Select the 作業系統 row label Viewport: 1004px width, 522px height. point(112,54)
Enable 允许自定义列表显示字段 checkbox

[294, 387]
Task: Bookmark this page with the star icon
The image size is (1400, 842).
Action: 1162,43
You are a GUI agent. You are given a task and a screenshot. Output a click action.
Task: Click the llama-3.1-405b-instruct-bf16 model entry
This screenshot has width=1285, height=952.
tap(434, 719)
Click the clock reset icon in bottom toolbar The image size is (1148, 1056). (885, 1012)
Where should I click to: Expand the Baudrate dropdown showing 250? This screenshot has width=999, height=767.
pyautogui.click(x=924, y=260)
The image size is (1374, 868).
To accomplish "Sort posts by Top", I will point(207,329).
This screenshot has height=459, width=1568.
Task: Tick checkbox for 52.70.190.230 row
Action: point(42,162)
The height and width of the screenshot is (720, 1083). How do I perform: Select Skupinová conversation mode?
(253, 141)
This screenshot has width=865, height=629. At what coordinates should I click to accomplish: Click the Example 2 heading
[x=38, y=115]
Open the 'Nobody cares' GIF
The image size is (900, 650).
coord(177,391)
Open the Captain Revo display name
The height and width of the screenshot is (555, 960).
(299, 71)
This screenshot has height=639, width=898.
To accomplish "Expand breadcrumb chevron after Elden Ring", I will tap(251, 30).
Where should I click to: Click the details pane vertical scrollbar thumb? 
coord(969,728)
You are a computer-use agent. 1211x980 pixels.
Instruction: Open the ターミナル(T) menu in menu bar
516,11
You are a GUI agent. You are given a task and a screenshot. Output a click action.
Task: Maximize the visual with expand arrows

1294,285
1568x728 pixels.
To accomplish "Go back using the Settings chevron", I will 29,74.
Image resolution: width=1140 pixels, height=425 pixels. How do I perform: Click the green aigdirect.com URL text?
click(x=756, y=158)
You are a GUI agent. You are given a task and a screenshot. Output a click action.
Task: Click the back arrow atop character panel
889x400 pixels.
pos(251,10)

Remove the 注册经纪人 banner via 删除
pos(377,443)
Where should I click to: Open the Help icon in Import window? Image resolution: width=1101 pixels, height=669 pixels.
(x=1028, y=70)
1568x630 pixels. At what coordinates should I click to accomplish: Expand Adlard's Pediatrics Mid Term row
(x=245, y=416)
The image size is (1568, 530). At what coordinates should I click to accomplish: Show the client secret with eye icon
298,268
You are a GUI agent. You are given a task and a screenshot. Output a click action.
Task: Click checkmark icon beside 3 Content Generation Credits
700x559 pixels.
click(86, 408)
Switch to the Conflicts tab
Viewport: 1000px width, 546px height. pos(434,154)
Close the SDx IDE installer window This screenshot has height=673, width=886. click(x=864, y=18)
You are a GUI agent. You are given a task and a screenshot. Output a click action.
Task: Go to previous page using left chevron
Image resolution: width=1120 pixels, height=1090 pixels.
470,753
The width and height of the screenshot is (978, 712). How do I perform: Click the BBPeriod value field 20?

^^^^^^^^^^^^^^^^

— BRIEF —
Copy out each line in the preceding records that contains "chevron".

— TASK ANSWER —
To accomplish "Expand breadcrumb chevron after Elden Ring", I will tap(251, 30).
To accomplish "Go back using the Settings chevron", I will 29,74.
Task: Go to previous page using left chevron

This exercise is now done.